Some Objective-C advices from a rookie

A lot of people want to dive into iOS programming, I thought I would tell you about my story and why I think I am heading in the right direction.

Now, first of all, I must say, I am 26. Why does my age matter? Because I want everything, and now. As I suspect most people reading this do. So I set out to learn Objective-C and iOS development in a quick and lean way.

I decided to create an app a couple of weeks ago, because I have a need for it and I think it can help out other people but time will tell if I'm right or wrong.
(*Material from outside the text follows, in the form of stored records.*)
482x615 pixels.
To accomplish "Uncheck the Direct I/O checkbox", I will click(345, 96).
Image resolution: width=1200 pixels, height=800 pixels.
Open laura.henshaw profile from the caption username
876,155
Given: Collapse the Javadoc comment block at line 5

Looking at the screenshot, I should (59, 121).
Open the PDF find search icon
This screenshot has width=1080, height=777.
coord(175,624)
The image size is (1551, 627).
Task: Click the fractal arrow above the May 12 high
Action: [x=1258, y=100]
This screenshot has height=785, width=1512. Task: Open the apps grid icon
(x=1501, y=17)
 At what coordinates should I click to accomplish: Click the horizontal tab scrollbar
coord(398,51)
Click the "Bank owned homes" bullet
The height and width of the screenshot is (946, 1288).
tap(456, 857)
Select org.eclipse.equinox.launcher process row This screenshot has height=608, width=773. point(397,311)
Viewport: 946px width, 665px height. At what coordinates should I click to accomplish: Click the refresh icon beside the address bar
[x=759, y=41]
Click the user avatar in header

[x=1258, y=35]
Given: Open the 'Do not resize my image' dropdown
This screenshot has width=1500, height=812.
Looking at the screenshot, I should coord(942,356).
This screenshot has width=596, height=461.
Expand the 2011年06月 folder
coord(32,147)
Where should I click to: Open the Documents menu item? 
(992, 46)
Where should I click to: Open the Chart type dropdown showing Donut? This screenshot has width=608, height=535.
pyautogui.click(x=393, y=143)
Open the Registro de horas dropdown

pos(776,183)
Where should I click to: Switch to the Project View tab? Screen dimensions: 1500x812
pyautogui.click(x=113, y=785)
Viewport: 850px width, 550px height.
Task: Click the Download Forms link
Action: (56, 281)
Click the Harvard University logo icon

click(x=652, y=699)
This app is fairly complex, so I am just going to create a simple version of it at first and see if people like it, if they do, I will build on top of it.

In order to build that app, I obviously need to learn iOS development. Now I read that people advise to learn C first for a few months before moving on to Objective-C, but that didn't fit my requirements of learning fast, so I skipped that part.

I learned PHP when I was like 13-14 (PHP4.0!), but gave up quite quick as my priorities changed. But I kept a good understanding of how code functions, I just couldn't write any of it until " weeks ago. Nevertheless, that helped me understand Objective-C classes, variables, etc.

Moving on to my learning experience. I strongly recommend to have a goal in mind (i.e an app you want to create, a career path you want to take, etc.), this will keep you focused when you get lost in the learning process.

I used 2 ressources: treehouse and a book called iOS programming: The Big Nerd Ranch Guide. I strongly recommend using those 2, but if you don't want to, please read tutorials from 2 different resources, you will pick up things in one place that are not well explained in the other.

Treehouse (affiliate link) is interesting because you go on video "learning adventures", and at the end of each video, you have to complete a skill challenge. It's a really good website and I recommend beginner to enrol for a month and try to learning adventure.

iOS Programming: The Big Nerd Ranch Guide (UK, non-affiliate link) is also a great ressource but it's a book. Though it's a really well written book and it has got amazing reviews. I highly recommend getting the e-book version, for the simple reason that it's optimised for iOS 6 and the e-book will be updated for free when the revised iOS 7 version comes out.

Now, I have been learning iOS for 2 weeks and my first app is awaiting approval in the app store. I did not get there by learning the whole of Objective-C, I got there by putting what I learn into practice. Let me put it into perspective:

Before starting to code my big app, I wanted to create a simpler (but useful one) and put it in app store and see what happens.

A developer called Stuart Hall made an app called 7 Minute Workout (https://itunes.apple.com/gb/app/7-minute-workout/id650762525?mt=8) in 5 hours. Now, where am I going with this? It's a very simple app to make, but it's useful to people, I would recommend to make a simple app too at first (he made it in 5 hours, it might take you a few days).

But the key is to understand how to make it. If you break the app down (on paper) in sequences and find out what you need to learn to build it, then just learn that. You don't need to learn about MapKit or iCloud sync just yet, just ship something simple. And if you have a good idea that interests a few of Apple's hundreds of millions of iPhone users, you might make a few bucks as well as learning loads.

I'm unemployed at the moment, so I spend about 10hours a day within Xcode, with occasional FIFA interruption, but if you spend 2-3 hours on it every day, you'll be amazed at how much you can get done, if you only focus on the stuff that matters to you first.

Bottom, if anyone has read this post in its entirety, I would just recommend to use diverse learning ressources and focus on the things you need to learn to ship your app. And make it simple.

And if you want to make more money out of it, learn Mandarin.